▸ Given text:
= Beginning of Section =
SNIP: Bridging Mathematical Symbolic and Numeric Realms with Unified Pre-training

Details and Clarifications on section 4 and figure 5. Thank you for the helpful questions - they will allow us to communicate these important details more clearly. Answer to your points:

• In Sec 4, the input to the model is solely the symbolic equations, and the numeric properties (NCR, Upwardness) are predicted for these symbolic inputs. This aligns with the cross-modal nature of the tasks. As you noted, these properties are defined for 1D functions (D=1). We have updated the text to clearly state this detail.
• The graphs in the interpolatability analysis (Figure 5) correspond to actual functions in the SNIP's latent space. For example, the blue point $Z^s_V$ corresponds to expression $f_s=x^2$, and the bottom-right orange point $Z^d_V$ corresponds to expression $f_d=\cos{(4 x)}+7$. When we interpolate between these points in the latent space (black point $Z_V^{int}$), the decoded expression $f_{int}=1.2\cos{(2.3x)}-0.9\sqrt{9-0.1x}+7$ exhibits a behavior between $f_s$ and $f_d$. This indicates the continuity of the latent space - small movements in the latent vectors result in semantically meaningful changes in the numerical behaviors of the decoded functions. This is a major advantage for symbolic regression, allowing us to transform the combinatorial search into a smoother semantic search by optimizing in the continuous latent space.
= End of Section =
▸ Data supplied:
= Beginning of Section =
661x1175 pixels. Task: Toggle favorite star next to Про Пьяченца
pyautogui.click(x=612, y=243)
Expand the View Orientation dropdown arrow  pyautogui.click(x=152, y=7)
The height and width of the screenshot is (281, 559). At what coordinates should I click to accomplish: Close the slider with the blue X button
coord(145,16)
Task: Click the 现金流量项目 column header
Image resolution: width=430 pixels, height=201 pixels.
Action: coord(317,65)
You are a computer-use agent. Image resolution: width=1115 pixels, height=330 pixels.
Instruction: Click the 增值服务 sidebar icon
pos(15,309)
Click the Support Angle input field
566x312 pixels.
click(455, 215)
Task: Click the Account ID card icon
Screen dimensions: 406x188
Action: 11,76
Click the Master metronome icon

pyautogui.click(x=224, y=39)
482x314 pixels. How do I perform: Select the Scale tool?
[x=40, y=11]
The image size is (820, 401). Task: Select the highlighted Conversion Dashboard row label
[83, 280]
= End of Section =
▸ Parts of the exercise:
1) Rewrite the SNIP response starting with "Details and Clarifications" and going on through "state this detail.", replacing "properties" with "attributes".
2) In the SNIP response, what is the model's input in Sec 4?
3) Continue the response about SNIP's pre-training, picking up after its final sentence.

▸ Task-by-task results:
1)
Details and Clarifications on section 4 and figure 5. Thank you for the helpful questions - they will allow us to communicate these important details more clearly. Answer to your points:

• In Sec 4, the input to the model is solely the symbolic equations, and the numeric attributes (NCR, Upwardness) are predicted for these symbolic inputs. This aligns with the cross-modal nature of the tasks. As you noted, these attributes are defined for 1D functions (D=1). We have updated the text to clearly state this detail.

2) Only the symbolic equations.

3)
Mapping Network and the alternative suggestion. Thanks for suggesting this insightful alternative approach. As noted correctly, one of the motivations for using the mapping network was to integrate with the pre-trained decoder weights from Kamienny et al. 2022, which have strong existing knowledge of expression generation. Cross-attending with encoder outputs (before pooling) could be an interesting approach to explore in future work. However, one potential challenge with this approach is that it would preclude the use of latent space optimization, which provides key benefits for symbolic regression: Performing optimization directly in the higher-dimensional encoder output space (e.g. N x demb = 200 x 512) is significantly more difficult than in SNIP's pooled 512-dim latent space. The continuity and semantics captured in SNIP's latent space allow an efficient yet meaningful search. Many existing neural symbolic regression methods do not incorporate optimization-based search. Those that do, tend to perform it after decoding, which limits the search capabilities. SNIP's main motivation for symbolic regression is to employ latent space optimization which integrates strong neural priors with the strengths of semantic search.

• In Fig 3, it looks like supervised model is going to catch up with SNIP… This is a bit problematic, ideally we would need to see results with more training examples to make sure SNIP remains better asymptotically. The authors may argue that SNIP is much better in the low data regime, I don’t think this is the most important asset of SNIP, as we typically have infinite data in these kind of tasks anyway.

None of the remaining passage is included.